# Given request:
According to the ice cream recipe, what is the sweetened condensed milk used in it made from?

When I tell you that this no churn ice cream is going to change your life… I mean it.
This homemade ice cream tastes just the same (if not better) than store bought ice cream and there are so many flavor variations you can play around with! Simply start off with a plain vanilla ice cream base and go from there.
Today, I’m going to talk about one flavor in particular:
Oreo mint ice cream!
Ingredients
To make this no churn ice cream, you’ll need:
- Sweetened condensed milk – Sweetened condensed milk is often used in no churn ice cream in order to replace the sugar needed if you were to use an ice cream machine! Please make sure you don’t accidentally use evaporated milk in place of the sweetened condensed milk! The sweetened condensed milk used in today’s recipe is dairy free – it’s made from coconuts!
- Heavy cream – AKA heavy whipping cream. I absolutely love dairy free heavy cream which is what I typically use for any of my recipes that call for heavy cream.
- Mint Oreos – You can’t have a good mint ice cream without some type of minty crunch! I decided to use Oreos in my no churn ice cream, but peppermint candies work too!
- Peppermint extract – This is optional but recommended. It really helps the mint shine – you don’t need a lot of it, either!

Now, if you wanted to make a plain no churn ice cream, you’d skip the Oreos and peppermint extract. I’d recommend that you add in a bit of vanilla bean paste or vanilla extract for flavor, but if you’re not a fan of vanilla ice cream you can skip it!
Now, let’s talk about how easy it is to make no churn ice cream without an ice cream maker!
How to make no churn ice cream
To start this homemade ice cream off, we’re going to crush a sleeve of Oreos in a plastic bag. You could also use a food processor, but I really enjoy getting those larger chunks of Oreo in my ice cream. Using the back of a wooden spoon and a plastic bag does the job for me!
Once you’ve crushed the Oreos, add them to a large bowl followed by the sweetened condensed milk and the peppermint extract. Give everything a good stir until it’s combined well.
In a separate large bowl, pour in the heavy whipping cream. With an electric hand mixer, begin to whip the heavy cream until stiff peaks form. This can take up to several minutes depending on the temperature and how fast you’re whipping it.

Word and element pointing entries
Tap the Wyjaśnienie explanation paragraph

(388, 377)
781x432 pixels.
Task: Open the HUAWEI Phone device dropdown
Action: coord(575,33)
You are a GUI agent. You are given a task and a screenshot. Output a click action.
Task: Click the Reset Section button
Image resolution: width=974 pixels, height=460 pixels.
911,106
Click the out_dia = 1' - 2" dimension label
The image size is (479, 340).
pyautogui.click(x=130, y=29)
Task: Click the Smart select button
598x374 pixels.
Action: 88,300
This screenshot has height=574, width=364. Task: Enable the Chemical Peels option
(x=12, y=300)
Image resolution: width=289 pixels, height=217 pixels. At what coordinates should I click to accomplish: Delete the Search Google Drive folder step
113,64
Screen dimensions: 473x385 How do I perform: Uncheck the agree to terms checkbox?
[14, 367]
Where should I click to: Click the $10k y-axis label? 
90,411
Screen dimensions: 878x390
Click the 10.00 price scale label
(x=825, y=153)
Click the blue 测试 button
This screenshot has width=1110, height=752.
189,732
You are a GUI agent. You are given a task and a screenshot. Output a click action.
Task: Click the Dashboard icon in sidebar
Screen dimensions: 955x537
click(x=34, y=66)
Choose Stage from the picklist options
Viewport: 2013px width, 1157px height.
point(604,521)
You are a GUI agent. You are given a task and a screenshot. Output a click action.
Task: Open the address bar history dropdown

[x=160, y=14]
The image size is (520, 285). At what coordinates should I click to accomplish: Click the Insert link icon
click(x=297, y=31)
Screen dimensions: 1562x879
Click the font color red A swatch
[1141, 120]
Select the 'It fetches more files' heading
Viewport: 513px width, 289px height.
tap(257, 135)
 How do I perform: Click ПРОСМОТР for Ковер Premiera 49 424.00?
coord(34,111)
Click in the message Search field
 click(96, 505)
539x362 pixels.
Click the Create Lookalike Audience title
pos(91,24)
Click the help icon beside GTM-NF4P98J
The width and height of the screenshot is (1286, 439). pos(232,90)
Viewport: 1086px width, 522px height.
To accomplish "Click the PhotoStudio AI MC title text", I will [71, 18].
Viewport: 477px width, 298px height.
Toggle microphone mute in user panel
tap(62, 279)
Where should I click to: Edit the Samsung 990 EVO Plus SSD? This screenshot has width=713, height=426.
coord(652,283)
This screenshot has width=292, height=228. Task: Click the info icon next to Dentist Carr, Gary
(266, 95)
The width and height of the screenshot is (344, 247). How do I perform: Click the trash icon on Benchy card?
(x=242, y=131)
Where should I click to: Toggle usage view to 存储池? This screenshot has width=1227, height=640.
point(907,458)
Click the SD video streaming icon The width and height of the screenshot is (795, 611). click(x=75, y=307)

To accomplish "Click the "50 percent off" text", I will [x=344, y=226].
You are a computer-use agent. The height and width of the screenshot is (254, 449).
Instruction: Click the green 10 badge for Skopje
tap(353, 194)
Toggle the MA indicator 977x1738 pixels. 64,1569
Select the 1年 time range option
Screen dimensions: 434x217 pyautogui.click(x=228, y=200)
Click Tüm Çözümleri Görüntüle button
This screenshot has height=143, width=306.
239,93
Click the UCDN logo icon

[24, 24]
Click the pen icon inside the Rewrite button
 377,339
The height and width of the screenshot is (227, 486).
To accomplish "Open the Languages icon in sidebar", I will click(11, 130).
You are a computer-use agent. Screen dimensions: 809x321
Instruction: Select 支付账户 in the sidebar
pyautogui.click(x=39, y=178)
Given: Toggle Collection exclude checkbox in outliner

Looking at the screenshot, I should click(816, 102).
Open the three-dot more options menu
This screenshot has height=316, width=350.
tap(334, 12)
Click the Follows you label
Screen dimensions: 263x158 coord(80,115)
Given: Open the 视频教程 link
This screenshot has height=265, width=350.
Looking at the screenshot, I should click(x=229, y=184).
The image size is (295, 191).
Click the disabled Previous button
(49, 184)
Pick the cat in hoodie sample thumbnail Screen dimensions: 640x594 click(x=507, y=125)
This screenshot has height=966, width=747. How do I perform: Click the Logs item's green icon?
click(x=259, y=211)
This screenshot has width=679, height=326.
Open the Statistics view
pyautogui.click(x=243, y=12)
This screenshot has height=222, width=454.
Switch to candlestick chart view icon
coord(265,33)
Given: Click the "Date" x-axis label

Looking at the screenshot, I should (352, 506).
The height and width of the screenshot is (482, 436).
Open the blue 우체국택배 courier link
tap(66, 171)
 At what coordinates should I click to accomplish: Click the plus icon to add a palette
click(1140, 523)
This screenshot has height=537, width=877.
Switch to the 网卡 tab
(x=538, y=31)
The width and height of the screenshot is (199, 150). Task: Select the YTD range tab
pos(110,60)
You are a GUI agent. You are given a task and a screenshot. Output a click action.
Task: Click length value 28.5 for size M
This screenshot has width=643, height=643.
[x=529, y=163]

# Reply to the task:
Coconuts.